The GC will certainly not want any more threats of legal proceedings that followed previous bid competitions in 2000 and 2007. Nor will it, under exceptional UK public spending constraints, want to incur more than the £15m the bid competition cost last time. Still accounting for nearly 70% of all ticket sales, retail remains the largest UKNL sales channel, and it’s clear the GC will want the winning bidder to further grow the non-retail channel.

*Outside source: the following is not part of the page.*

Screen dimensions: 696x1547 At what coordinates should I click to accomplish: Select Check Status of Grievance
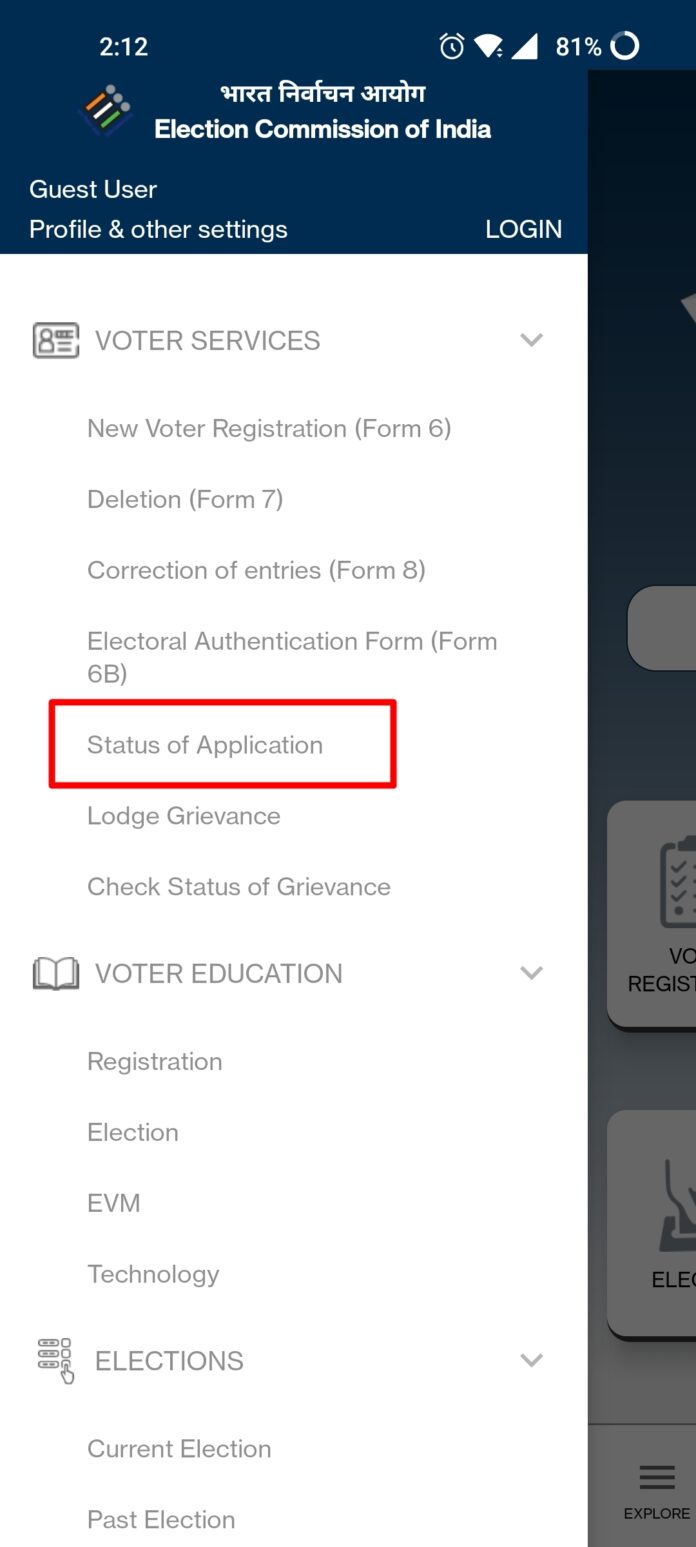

A greater share of consumer spend, free of retailer commission, should enable the winning bidder to generate more for good causes. Other areas for close bid scrutiny will include new product development ideas, technical innovation and fresh approaches to promotion. The GC already has a challenging 2021 ahead of it, under pressure from politicians, the media, lobby groups and the industry. It will certainly want a controversy-free UKNL franchise operator selected by late summer 2021, targeted to produce more for good causes, and more for Government coffers.
But will it? Place your bets, and your bids.